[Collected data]
__________

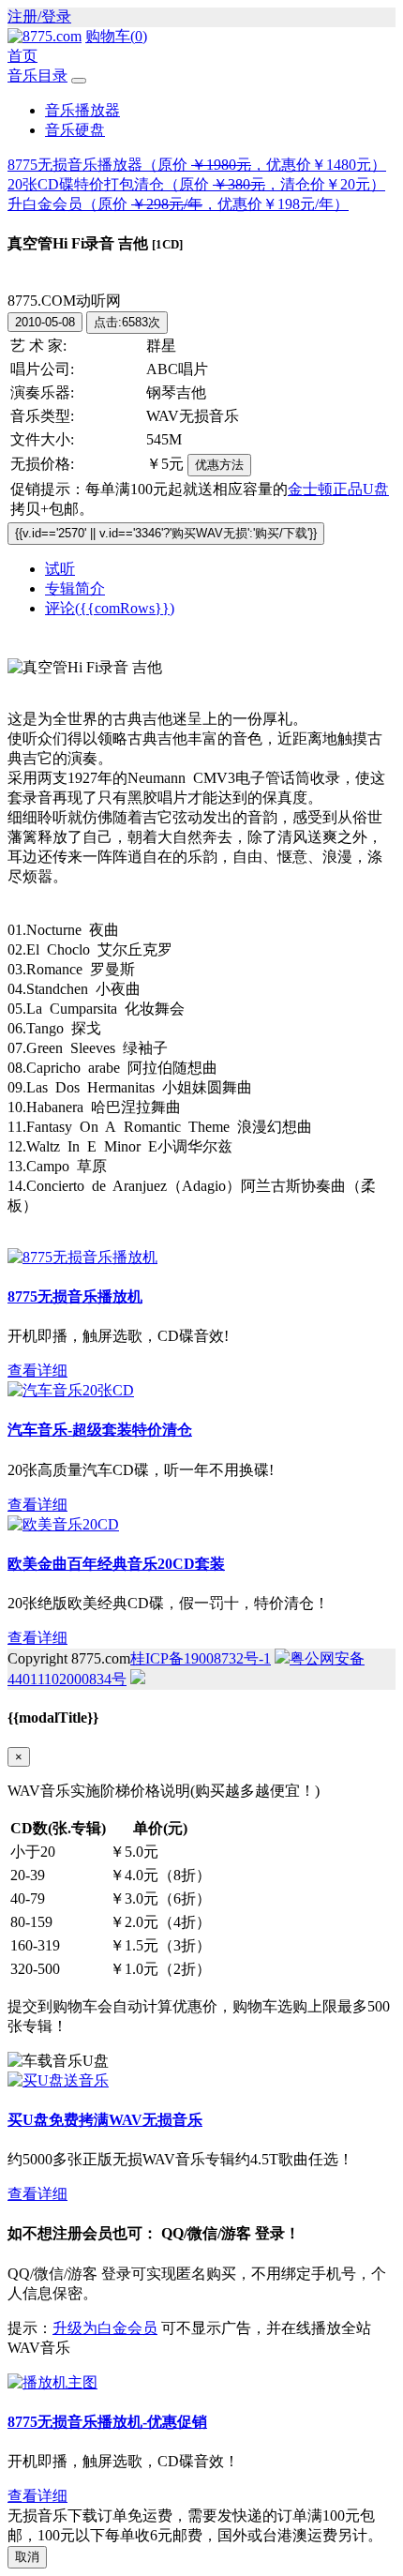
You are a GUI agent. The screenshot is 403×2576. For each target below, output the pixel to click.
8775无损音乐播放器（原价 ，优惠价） (196, 165)
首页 (22, 56)
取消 (27, 2557)
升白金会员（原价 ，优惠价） (178, 204)
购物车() (116, 36)
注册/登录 (39, 16)
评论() (109, 608)
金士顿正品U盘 (338, 489)
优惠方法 (219, 465)
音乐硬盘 (75, 130)
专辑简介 (75, 588)
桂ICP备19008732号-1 (200, 1658)
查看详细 (37, 1370)
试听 (60, 569)
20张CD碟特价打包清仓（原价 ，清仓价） (196, 184)
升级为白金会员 (104, 2328)
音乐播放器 (82, 110)
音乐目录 (37, 75)
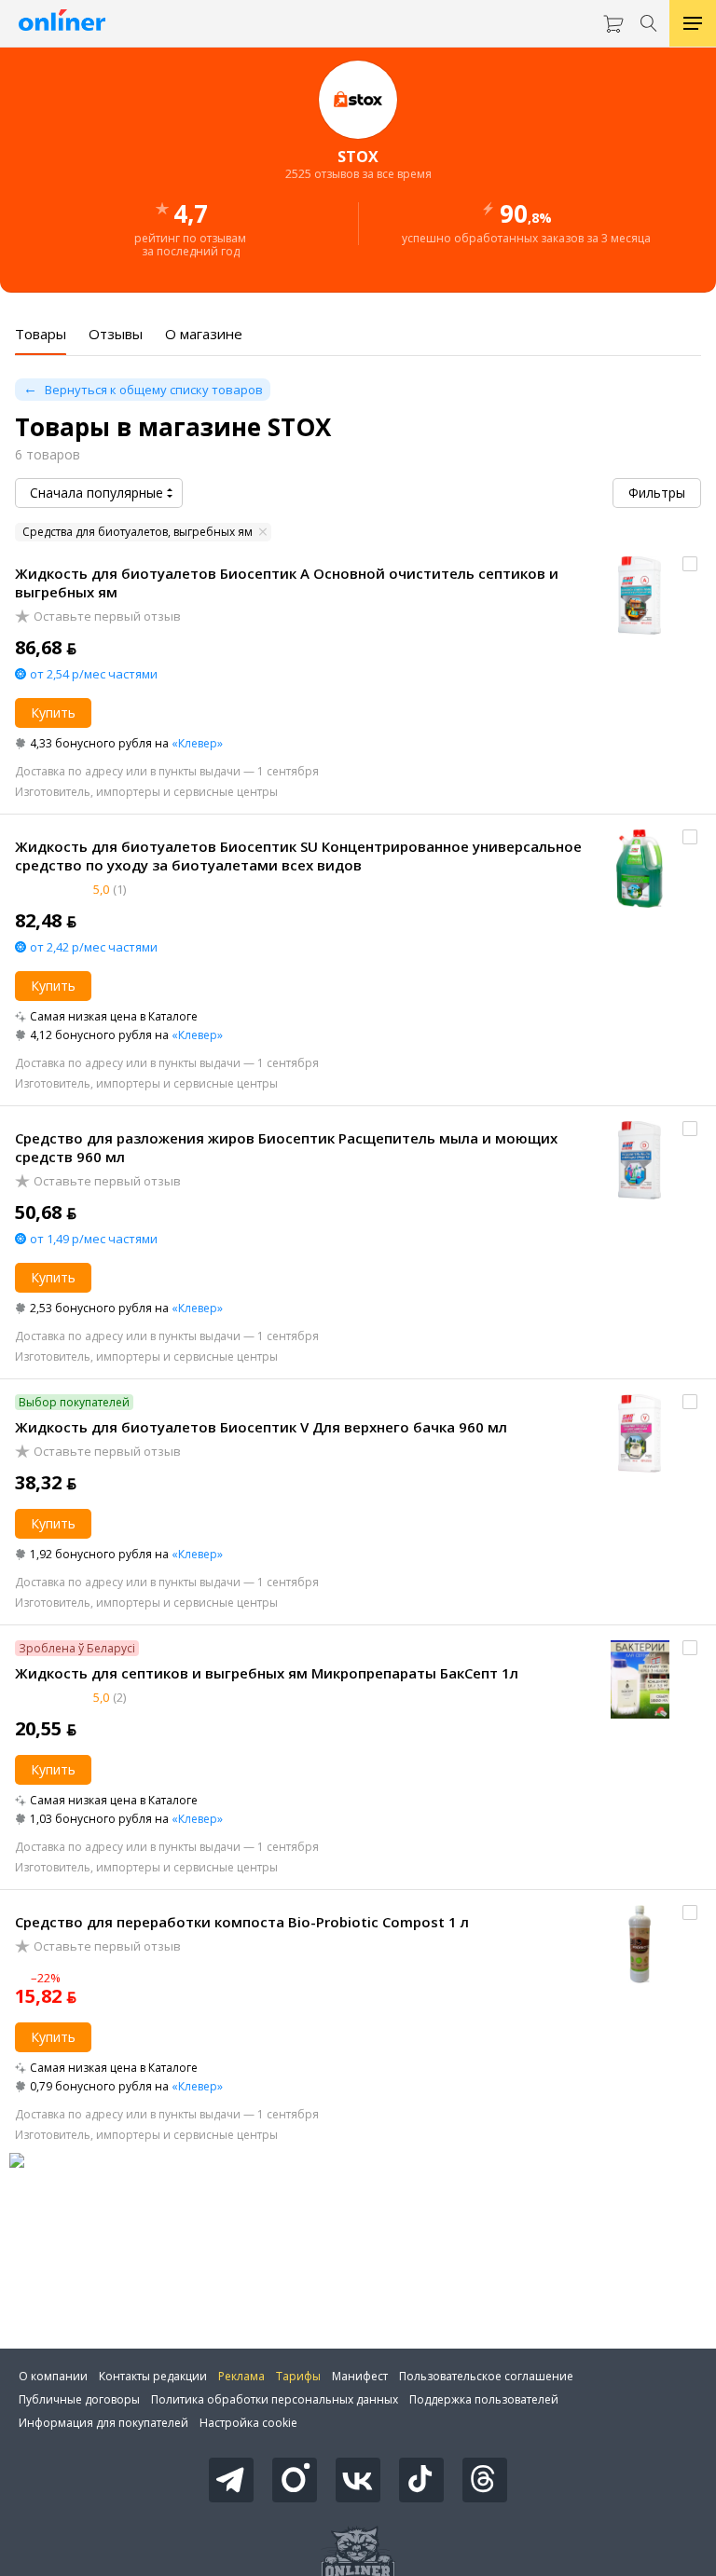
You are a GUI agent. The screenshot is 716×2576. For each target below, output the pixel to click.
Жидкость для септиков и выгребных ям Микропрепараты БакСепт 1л (266, 1673)
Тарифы (298, 2376)
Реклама (241, 2376)
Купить (53, 712)
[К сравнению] (689, 563)
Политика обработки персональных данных (274, 2399)
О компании (53, 2376)
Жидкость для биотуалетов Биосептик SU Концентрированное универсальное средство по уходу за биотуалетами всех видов (298, 855)
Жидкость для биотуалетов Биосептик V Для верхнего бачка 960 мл (261, 1427)
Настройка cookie (248, 2423)
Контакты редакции (153, 2376)
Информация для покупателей (103, 2423)
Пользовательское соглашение (486, 2376)
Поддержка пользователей (483, 2399)
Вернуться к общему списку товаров (154, 389)
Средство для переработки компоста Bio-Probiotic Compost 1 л (242, 1921)
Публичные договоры (79, 2399)
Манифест (360, 2376)
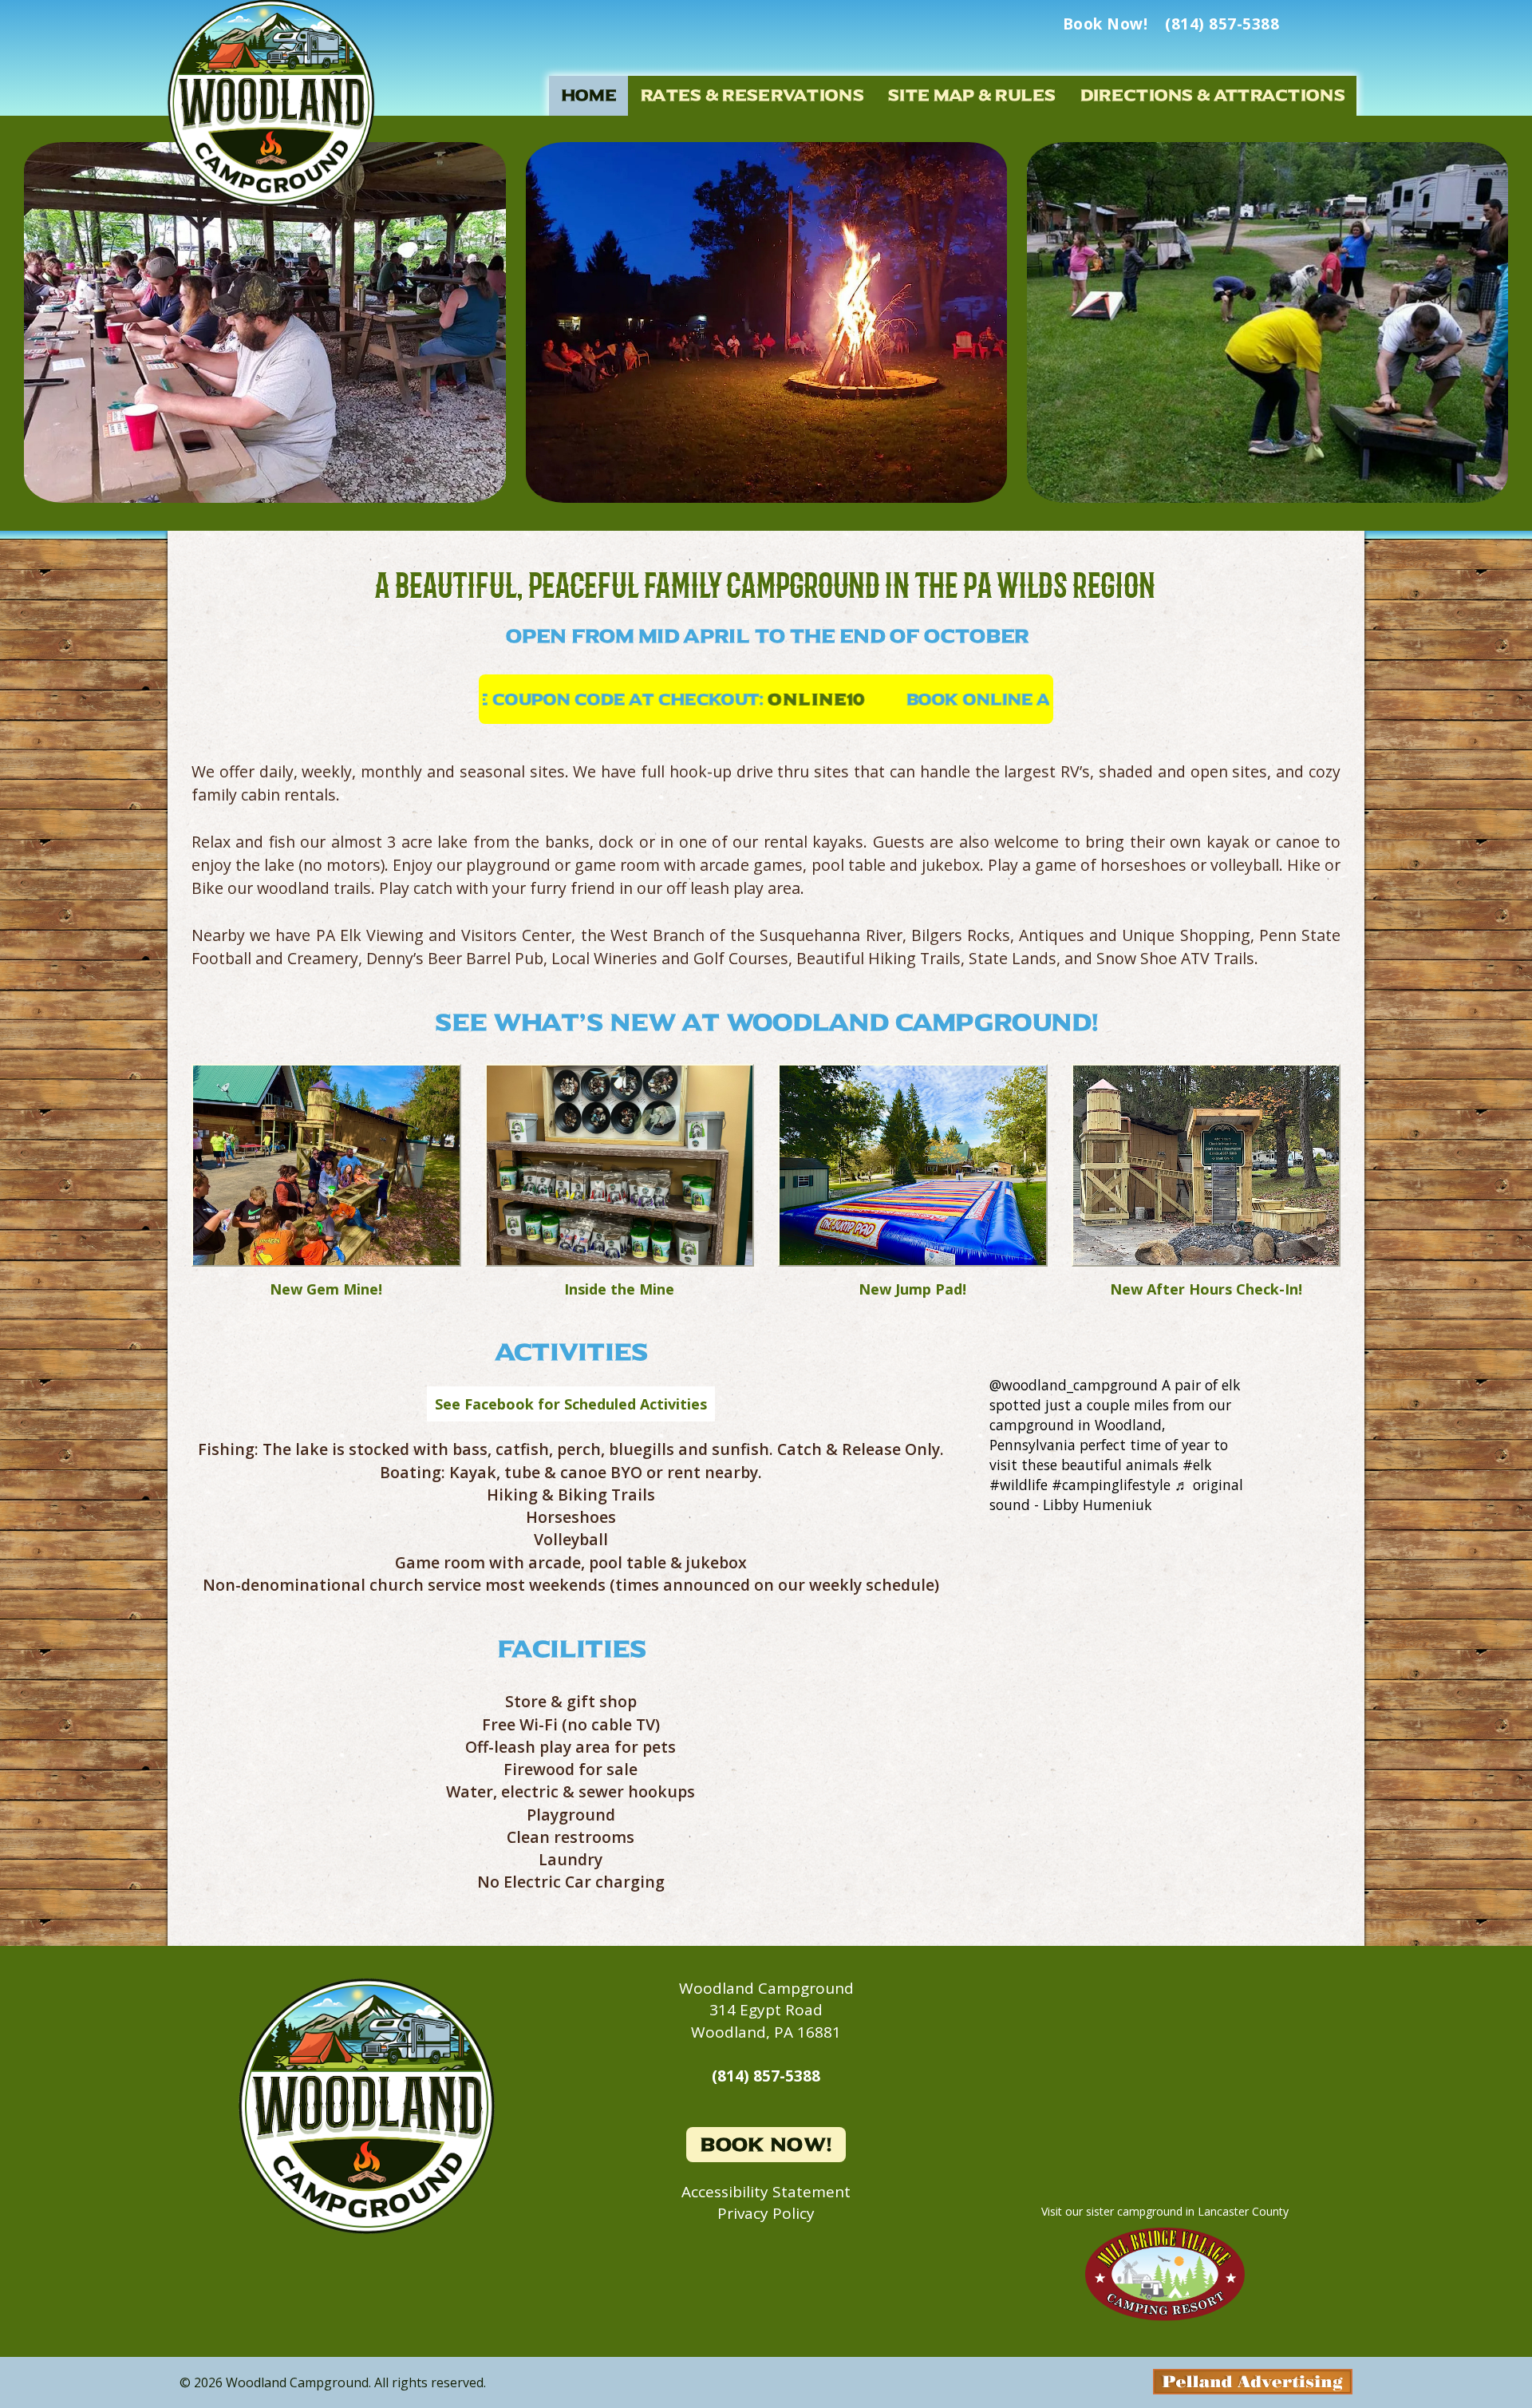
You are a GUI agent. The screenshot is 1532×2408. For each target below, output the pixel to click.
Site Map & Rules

__________

▶ _ACTIVITY_:
Copy every line from the records that holds the string "output".

▶ _ANSWER FOR THE TASK_:
You are a GUI agent. The screenshot is 403×2576. For each target below, output the pixel to click.
You are a GUI agent. The screenshot is 716×2576. For each target below, output the pixel to click.
You are a GUI agent. The screenshot is 1532×2408. For each target below, output the pixel to click.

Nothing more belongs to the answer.